Clinical- Clinical programming is another determining factor of choice. PTIP’s and providers within a GPP’s often have direct oversight of one or a small number of locations that can create an ease of oversight. GPP’s can have many operational variations among them from clinic to clinic. If you are considering comprehensive programming or specialty clinical programming with multiple disciplines/providers you may want to look at a Rehab Agency since it requires coordination of care on behalf of the patient regardless of locations. Processes and systems are uniformly structured so that practitioners follow the same clinical operations across locations.

Quality—Quality regulations will vary as well. Since the survey process is different for each type of provider the requirement of quality standards vary as well.
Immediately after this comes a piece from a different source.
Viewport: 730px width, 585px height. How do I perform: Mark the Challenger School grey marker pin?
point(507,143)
For instance, a Rehab Agency will require an on-site survey that is one or more days to review a number of safety and quality standards which are more involved than an individual clinic survey. However, Rehab Agency extension site surveys are more abbreviated and you can often complete more than one in a day depending on geography. Rehab Agencies also require a Professional Advisory Committee (PAC) so if you are looking for higher quality standards this will provide you with organizational structure for guidance.

Billing—Is also different depending on what type of provider enrollment you choose. PTIP’s and GPP’s bill differently than Rehab Agencies (Institutional Providers). PTIP’s and GPP’s bill on 1500 outpatient claim forms while Rehab Agencies bill under Institutional claim forms or UB’s. You will want to ensure your billing entity is knowledgeable for the enrollment you choose.

Timing- Is another good variable to consider. Once your application process is complete that is just the first step. You also have to complete the survey process which is executed by the state (DHHS). Since there is an increased demand in each state and a shortage of surveyors the wait time can vary by state from weeks, months and sometimes well over a year. One way to overcome this especially for a Rehab Agency is to use an Accrediting Body that can conduct and complete your survey on behalf of the state. This will not only expedite your process but will also provide you with a higher level quality standard and stamp of approval. It does however, come at an additional cost ranging from a few thousand dollars to several thousand dollars depending on how many staff you have.

While this is a finite number of considerations it is a good baseline platform to help facilitate and formulate your overall strategy. As you develop your short term and long range goals consider the options that can assist you in execution of your overall business plan.